L’OMS a raison d’être prudente. Nous n’avons pas encore de résultats sur l’efficacité de ce traitement. Pour l’instant c’est un traitement qui est encore en cours d’expérimentation. À mon avis, Donald Trump a donné une autorisation beaucoup trop précoce, probablement à visée électorale. Il avait besoin de faire une annonce majeure dans le domaine du Covid-19. Il a déjà essayé de le faire avec l’hydroxychloroquine, et il veut le refaire avec le plasma. Mais il ne faudrait pas, à cause de cette annonce, que l’on pense que le plasma est la panacée.

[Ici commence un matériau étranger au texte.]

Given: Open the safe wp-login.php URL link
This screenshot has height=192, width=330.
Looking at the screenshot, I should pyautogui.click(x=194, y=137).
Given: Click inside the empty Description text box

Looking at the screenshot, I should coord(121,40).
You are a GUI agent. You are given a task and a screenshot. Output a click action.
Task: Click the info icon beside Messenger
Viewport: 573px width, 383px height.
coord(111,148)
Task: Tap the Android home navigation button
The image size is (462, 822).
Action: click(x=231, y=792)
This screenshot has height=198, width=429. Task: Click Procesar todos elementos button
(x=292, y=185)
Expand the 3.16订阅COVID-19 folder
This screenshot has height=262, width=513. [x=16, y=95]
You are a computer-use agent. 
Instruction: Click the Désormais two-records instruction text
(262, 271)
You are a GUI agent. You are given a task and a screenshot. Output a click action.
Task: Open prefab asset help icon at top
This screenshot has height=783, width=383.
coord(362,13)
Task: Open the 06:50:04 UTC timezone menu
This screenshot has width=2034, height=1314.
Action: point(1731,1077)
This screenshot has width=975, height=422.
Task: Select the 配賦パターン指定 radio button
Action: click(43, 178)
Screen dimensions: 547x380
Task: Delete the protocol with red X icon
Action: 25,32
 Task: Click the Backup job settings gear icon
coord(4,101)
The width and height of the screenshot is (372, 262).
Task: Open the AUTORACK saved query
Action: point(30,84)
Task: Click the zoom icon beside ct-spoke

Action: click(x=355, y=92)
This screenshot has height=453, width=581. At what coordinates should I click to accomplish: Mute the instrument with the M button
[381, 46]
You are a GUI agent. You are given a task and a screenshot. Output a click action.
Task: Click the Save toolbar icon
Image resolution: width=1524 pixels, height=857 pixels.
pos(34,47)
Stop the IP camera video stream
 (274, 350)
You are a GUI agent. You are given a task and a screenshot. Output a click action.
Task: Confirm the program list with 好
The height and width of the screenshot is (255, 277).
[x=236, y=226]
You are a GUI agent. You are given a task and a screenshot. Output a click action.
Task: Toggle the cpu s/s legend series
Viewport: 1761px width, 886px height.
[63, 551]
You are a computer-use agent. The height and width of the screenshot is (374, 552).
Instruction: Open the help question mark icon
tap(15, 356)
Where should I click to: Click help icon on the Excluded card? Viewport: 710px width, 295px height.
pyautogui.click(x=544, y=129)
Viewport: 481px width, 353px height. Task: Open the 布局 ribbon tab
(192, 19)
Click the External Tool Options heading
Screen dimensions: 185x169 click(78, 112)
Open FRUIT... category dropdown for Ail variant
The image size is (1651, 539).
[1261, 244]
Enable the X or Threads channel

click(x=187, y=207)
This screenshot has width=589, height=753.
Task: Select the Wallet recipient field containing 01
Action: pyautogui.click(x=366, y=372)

 Nous ne le savons pas pour l’instant. Probablement que le traitement fonctionne chez certaines personnes et probablement beaucoup moins chez d’autres.

L’autre problème, et je pense que l’OMS avait ce risque en arrière-pensée, c’est que dans beaucoup de pays du monde, en particulier les pays en développement, la sécurité transfusionnelle n’est pas optimale. Sous prétexte de traiter le Covid-19, il ne faudrait pas exposer les personnes à l’Hépatite B, l’Hépatite C, ou au VIH.

 La plupart du temps, le Covid-19 est une maladie bénigne, dans 80% des cas c’est une maladie avec peu de symptômes, et dans 15% des cas, il y a hospitalisation sans passer par la réanimation, donc il ne faudrait pas que l’on se retrouve avec des cas de transfusion d’un plasma avec du VIH à quelqu’un qui a une forme bénigne du Covid-19. La prudence est la meilleure attitude à adopter pour le moment.